Page 1 of 1
ctype, null byte and UTF-8
Posted: Fri Jun 18, 2010 1:22 pm
by phpnewbie_101
Hi, great forum!
I am validating user input with ctype. However, I have read that underlying C libraries are vulnerable to null byte injection. I do not know if this is true or not of the PHP ctype library.
So my question is: given an arbitrary string of unknown encoding, how to I guarantee all the null bytes are removed before sending the string off to PHP functions like ctype? (and my corollary question is this even necessary).
Thank you.
Re: ctype, null byte and UTF-8
Posted: Fri Jun 18, 2010 1:33 pm
by AbraCadaver
Depending upon what you're doing, addslashes() will escape the nul byte, or to remove it:
Code: Select all
$var = str_replace("\0", "", $var);
You could also use chr(0).
Re: ctype, null byte and UTF-8
Posted: Mon Jun 21, 2010 3:02 am
by phpnewbie_101
Hi, thanks for the reply. So, that line of code will not corrupt UTF-8 strings?
Also I was reading about mb_string and stumbled on buffer overflow attacks on PHP 5.2.6. Debian Lenny's package is still behind. I was wondering your thoughts on this; I thought buffer overflows were gone way of the dodo and don't exist in interpreted languages but apparently not.

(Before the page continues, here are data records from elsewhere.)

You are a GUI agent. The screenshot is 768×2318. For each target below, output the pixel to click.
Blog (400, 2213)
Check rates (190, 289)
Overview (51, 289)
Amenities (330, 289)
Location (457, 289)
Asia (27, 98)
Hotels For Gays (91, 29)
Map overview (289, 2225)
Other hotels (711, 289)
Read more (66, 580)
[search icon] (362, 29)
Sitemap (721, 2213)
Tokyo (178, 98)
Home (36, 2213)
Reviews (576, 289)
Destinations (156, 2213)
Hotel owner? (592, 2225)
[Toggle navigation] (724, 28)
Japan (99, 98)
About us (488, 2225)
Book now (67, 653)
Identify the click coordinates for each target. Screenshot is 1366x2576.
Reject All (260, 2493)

Is it worth compiling my own PHP binary?
Is there a general best practices coding in PHP to always check the length of a string before passing the string to any extensions or (potentially) vulnerable functions?
Re: ctype, null byte and UTF-8
Posted: Mon Jun 21, 2010 7:45 am
by Apollo
phpnewbie_101 wrote:Hi, thanks for the reply. So, that line of code will not corrupt UTF-8 strings?
No, null bytes cannot be part of multi-byte UTF-8 characters. Any null byte in a UTF-8 encoded string always represents one full character by itself, i.e. U+0000.
Re: ctype, null byte and UTF-8
Posted: Fri Jun 25, 2010 1:25 pm
by kaisellgren
The latest version of PHP does not break on null bytes and I do not know whether any older version does. However, there are vulnerabilities in the PHP core every now and then, so, it is a very good idea to keep PHP up-to-date.
phpnewbie_101 wrote:I thought buffer overflows were gone way of the dodo and don't exist in interpreted languages but apparently not.
Buffer overflows do not exist in interpreted languages, but they may exist in the language parser itself (i.e. PHP). PHP is written in C, your PHP applications are written in PHP. Thus, your PHP applications are safe from buffer overflows, but PHP is not.
Re: ctype, null byte and UTF-8
Posted: Fri Jun 25, 2010 7:32 pm
by phpnewbie_101
Thanks. My final solution was to add the ubuntu repo to the Debian sources.list and just download the latest PHP.
Also I'm continuing to remove null bytes, at least until I figure out how to use ESAPI.